The early famine history of Amravati can be traced from various references to famines in Berar, which may be taken to include this district. In the reign of Muhammad Shah Bahmani (1378-1397), Berar, in common with the rest or the Deccan, was devastated by a terrible famine, and the orphanage established by that sovereign at Ellichpur (Achalpur) is one of the earliest recorded attempts to mitigate such a disaster. It is highly improbable that the province escaped the famine of 1417, which affected the greater part of the Deccan. Again in 1472-73, Malwa and the Deccan including Berar were severely affected by a famine which lasted for two years and caused wholesale emigration to Bengal and Gujarat.

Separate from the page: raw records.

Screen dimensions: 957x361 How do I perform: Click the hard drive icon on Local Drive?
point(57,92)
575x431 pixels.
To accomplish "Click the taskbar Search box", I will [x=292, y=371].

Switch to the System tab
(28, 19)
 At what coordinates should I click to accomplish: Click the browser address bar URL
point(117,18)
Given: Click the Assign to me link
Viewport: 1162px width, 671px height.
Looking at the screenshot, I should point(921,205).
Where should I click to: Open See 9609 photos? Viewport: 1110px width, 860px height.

In 1630-31, there was a severe famine throughout Gujarat, Khandesh. Berar and Daulatabad. It was reported that the flesh of dogs was sold by butchers as goats' flesh, crushed bones of the dead were mingled with the flour exposed for sale, and parents devoured their children. The memories of the famine of 1803 lingered for 50 years afterward and Berar did not escape the famine of 1833 which caused considerable distress. In the great famine of 1839, the distress was very great and no measures of relief were attempted by the local government. The extensive emigration which took place at this period, must have been a powerful factor in reducing the district to its poor conditions at the time of the Assignment in 1853. In 1845 there was distress caused by the high price of jowar, which rose from Rs. 5 to Rs. 20 a khandi, and the enraged populace of Amravati murdered one Dhanraj Sahu. a wealthy trader, who had bought up large quantities of rice with a view to obtaining large profits. In 1853 Amravati with the rest of Berar came under the British rule and there ensued a period of prosperity only broken by the prevalence of high prices in 1878 and 1879. So remote did the idea of famine seem in 1893 that the Commissioner felt justified in reporting that a programme of relief works was not required for Berar. This optimistic attitude was to receive a rude shock during the next few years.

Famine in the plain talukas 1896-97.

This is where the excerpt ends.